Le huitième de finale de la CAN entre le Maroc et la Tanzanie, ce dimanche 4 janvier, ne restera pas dans les mémoires pour la qualité du jeu, mais pour ce qu’il révèle des nouveaux rapports de force sur le continent. Au-delà du score, c’est la « Géopolitique du Sifflet » qui a triomphé.
L’Arbitrage comme Miroir du Hard Power.
La victoire marocaine (1-0), scellée par un silence assourdissant de la VAR sur une faute flagrante en fin de match, n’est pas un simple « aléa du sport ». Dans un monde darwinien, la règle ne s’applique jamais de la même manière au lion et à la gazelle.
L’équipe du Royaume chérifien n’est pas seulement une grande nation de football ; c’est, sous l’impulsion de Fouzi Lekjaa, une puissance structurelle qui a pris le contrôle des leviers de la CAF. Quand vous possédez les meilleures infrastructures du continent, que vous financez des dizaines de fédérations sœurs et que vous siégez au budget de votre propre État, votre influence pèse sur chaque décision.
L’arbitre n’a pas besoin d’être « ACHETÉ » ; il est instinctivement conscient du poids politique de celui qu’il siffle.
La Tanzanie: Le Sacrifice de la Petite Nation.
Le cri de détresse de la Tanzanie est celui de toutes les nations qui croient encore à l’équité des textes. Mais comme le disait Alain Pellet à propos du droit international, les règles »aboient mais ne mordent pas » lorsqu’elles font face à un géant.
La Tanzanie a découvert à ses dépens que sur le terrain, comme en diplomatie, l’absence de réseau est une sentence de mort.
Face au Maroc, la Tanzanie ne luttait pas seulement contre onze joueurs, mais contre un système. Le silence de la VAR (tenue, ironie du sort, par des arbitres issus de nations alliées au projet marocain) illustre cette « souveraineté par l’influence. »
Le Maroc a rendu sa victoire inéluctable bien avant le coup d’envoi, en devenant le centre de gravité institutionnel du football africain.
Leçon de Réalisme pour l’Afrique.
Cette polémique est une leçon de Realpolitik pour tous les observateurs. Elle nous dit que :
La neutralité est une fiction : Les instances sportives sont des chambres d’enregistrement des rapports de force régionaux.
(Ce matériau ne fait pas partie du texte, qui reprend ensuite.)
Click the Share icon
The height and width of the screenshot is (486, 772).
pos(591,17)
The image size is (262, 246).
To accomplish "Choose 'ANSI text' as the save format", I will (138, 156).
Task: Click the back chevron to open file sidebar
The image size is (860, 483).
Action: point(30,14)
1-Le réseau est la base : Gagner exige de dominer les coulisses autant que la pelouse. Fouzi Lekjaa l’a compris : il a transformé le football en un outil de diplomatie totale.
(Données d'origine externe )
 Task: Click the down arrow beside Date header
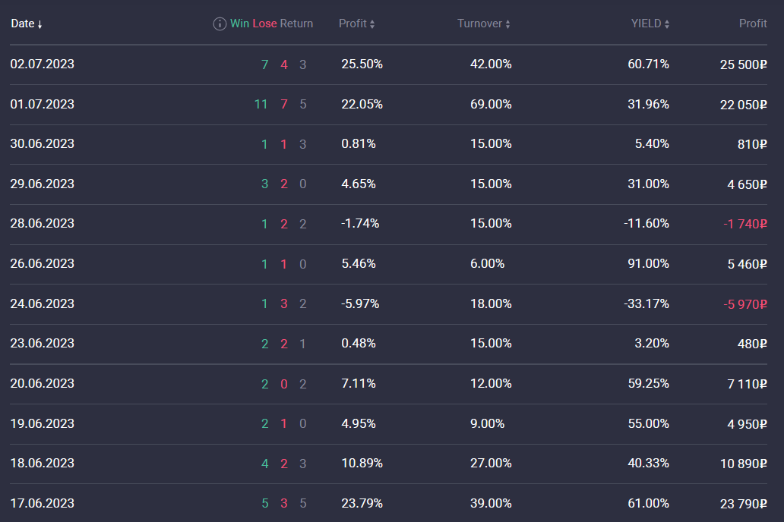[x=40, y=24]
2-Le Soft Power est un combat : Organiser la CAN et le Mondial impose de gagner, quel qu’en soit le prix médiatique.
3- Le Soft Power est un combat : Organiser la CAN et le Mondial impose de gagner, quel qu’en soit le prix médiatique.
A RETENIR.
Le score de 1-0 est désormais inscrit dans le marbre. La Tanzanie peut protester, le monde peut s’indigner, mais le Maroc avance. Cette CAN nous rappelle une vérité universelle :
Dans cette jungle prédatrice des nations, le sifflet appartient à celui qui tient le manche. Pour ne plus subir « l’injustice », il ne suffit pas de bien jouer ; il faut, comme le Maroc, construire une puissance capable de faire trembler le sifflet avant même qu’il ne soit porté à la bouche.
Avec toute ma gratitude et ma reconnaissance.